If we try to interpret Newton's first law of motion in terms of algebraic equations, it's very natural to take it as simply describing the case where the acceleration, and thus the resultant force, is zero. The first law then becomes a special case of the second law; and you will find that many physics textbooks state this.
This is quite right and reasonable if we mean by Newton's first and second laws what most physics textbooks mean. But it's worth noting that if we take the laws as actually stated in the Principia, this conclusion is impossible: the first law can't be a special case of the second law, if we take them in Newton's own formulation. Newton's own second law, of course, is not the equation F=ma.
It is easy enough to prove, however, that if we use the right combination of units, the first law, the second law, and the definition of quantity of motion (definition II), then F=ma for cases where mass is constant. To do it you use the method of construction The first law, as Newton states it, is:
Every body continues in its state of rest, or of uniform motion in a right line, unless it is compelled to change that state by forces impressed upon it.
The second law is:
The change of motion is proportional to the motive force impressed; and is made in the direction of the right line in which that force is impressed.
(1) Posit an alteration of motion.
(2) Use Law I to conclude that there is a force impressed upon the object whose motion is altered.
(3) Since Law II tells you how the change of motion is related to this impressed force, you can use Law II along with the definition of quantity of motion (Definition II) to infer F=ma. So F=ma follows from the second law plus some basic assumptions.
Definition II tells us that quantity of motion is the measure of motion from velocity and quantity of matter (mass). Therefore suppose we start at time ti with a body of mass mi whose motion is measured at a velocity vi. And suppose it changes, so that at tf we have mf at vf. Then (mfvf - mivi)/(ti-tf) is our change of motion for those times. According to Law I, there is a force F for this; according to Law II, the change of motion is proportional to F. Let us assume that mass doesn't arbitrarily (or even non-arbitrarily) change: mf=mi, so both can just be called m, and m can be factored out, since it is unaffected by change of time, to get the claim that m((vf-vi)/(tf-ti)) is proportional to F. That's mass times change of velocity over change of time; change of velocity over change of time is acceleration, which gives ma, which is proportional to F. That should look familiar.

> [Study material]
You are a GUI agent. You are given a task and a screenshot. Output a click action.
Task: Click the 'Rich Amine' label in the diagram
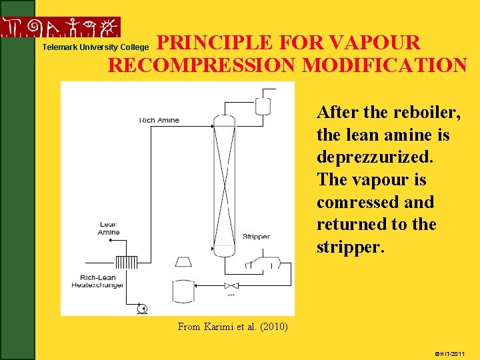point(159,120)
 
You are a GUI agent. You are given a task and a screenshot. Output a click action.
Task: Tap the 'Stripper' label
point(256,237)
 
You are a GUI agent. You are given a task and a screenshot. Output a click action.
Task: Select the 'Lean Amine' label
point(108,228)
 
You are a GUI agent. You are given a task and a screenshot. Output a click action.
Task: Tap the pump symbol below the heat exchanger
point(141,307)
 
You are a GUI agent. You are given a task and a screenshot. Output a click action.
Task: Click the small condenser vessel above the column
point(263,104)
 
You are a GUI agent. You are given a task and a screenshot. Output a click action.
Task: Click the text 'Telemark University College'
point(95,47)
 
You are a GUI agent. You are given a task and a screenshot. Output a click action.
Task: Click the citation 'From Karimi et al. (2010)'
point(232,326)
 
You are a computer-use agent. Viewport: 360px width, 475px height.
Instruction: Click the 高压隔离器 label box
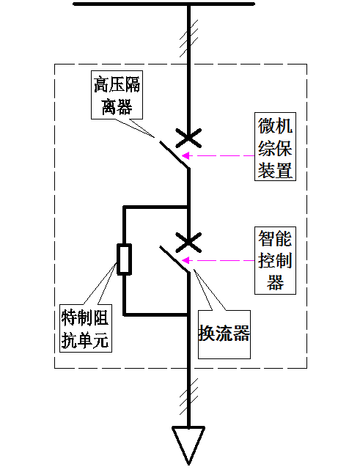pos(117,95)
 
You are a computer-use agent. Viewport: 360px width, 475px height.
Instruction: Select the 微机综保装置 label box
pos(275,147)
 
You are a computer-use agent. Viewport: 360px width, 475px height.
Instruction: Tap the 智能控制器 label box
pos(275,260)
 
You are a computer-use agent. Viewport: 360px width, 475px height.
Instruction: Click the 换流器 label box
pos(224,334)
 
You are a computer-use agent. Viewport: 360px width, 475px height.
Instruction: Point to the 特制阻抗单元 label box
pos(86,328)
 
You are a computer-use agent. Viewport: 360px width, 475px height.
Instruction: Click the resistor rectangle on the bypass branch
pos(124,259)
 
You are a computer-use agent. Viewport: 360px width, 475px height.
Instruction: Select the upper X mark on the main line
pos(188,138)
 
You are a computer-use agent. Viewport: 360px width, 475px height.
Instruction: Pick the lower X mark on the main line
pos(188,243)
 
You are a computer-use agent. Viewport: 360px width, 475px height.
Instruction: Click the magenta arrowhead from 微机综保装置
pos(185,155)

> [Questions to answer]
1. According to the text on Newton's laws of motion, what do many physics textbooks state about the first law?
2. List every numbered step of the construction set out in the text on Newton's laws of motion.
3. Reproduce the text on Newton's laws of motion word for word from "Definition II tells" to "should look familiar.".

> [Answers below]
1. They state that the first law is a special case of the second law.

2.
(1) Posit an alteration of motion.
(2) Use Law I to conclude that there is a force impressed upon the object whose motion is altered.
(3) Use Law II along with the definition of quantity of motion (Definition II) to infer F=ma.

3.
Definition II tells us that quantity of motion is the measure of motion from velocity and quantity of matter (mass). Therefore suppose we start at time ti with a body of mass mi whose motion is measured at a velocity vi. And suppose it changes, so that at tf we have mf at vf. Then (mfvf - mivi)/(ti-tf) is our change of motion for those times. According to Law I, there is a force F for this; according to Law II, the change of motion is proportional to F. Let us assume that mass doesn't arbitrarily (or even non-arbitrarily) change: mf=mi, so both can just be called m, and m can be factored out, since it is unaffected by change of time, to get the claim that m((vf-vi)/(tf-ti)) is proportional to F. That's mass times change of velocity over change of time; change of velocity over change of time is acceleration, which gives ma, which is proportional to F. That should look familiar.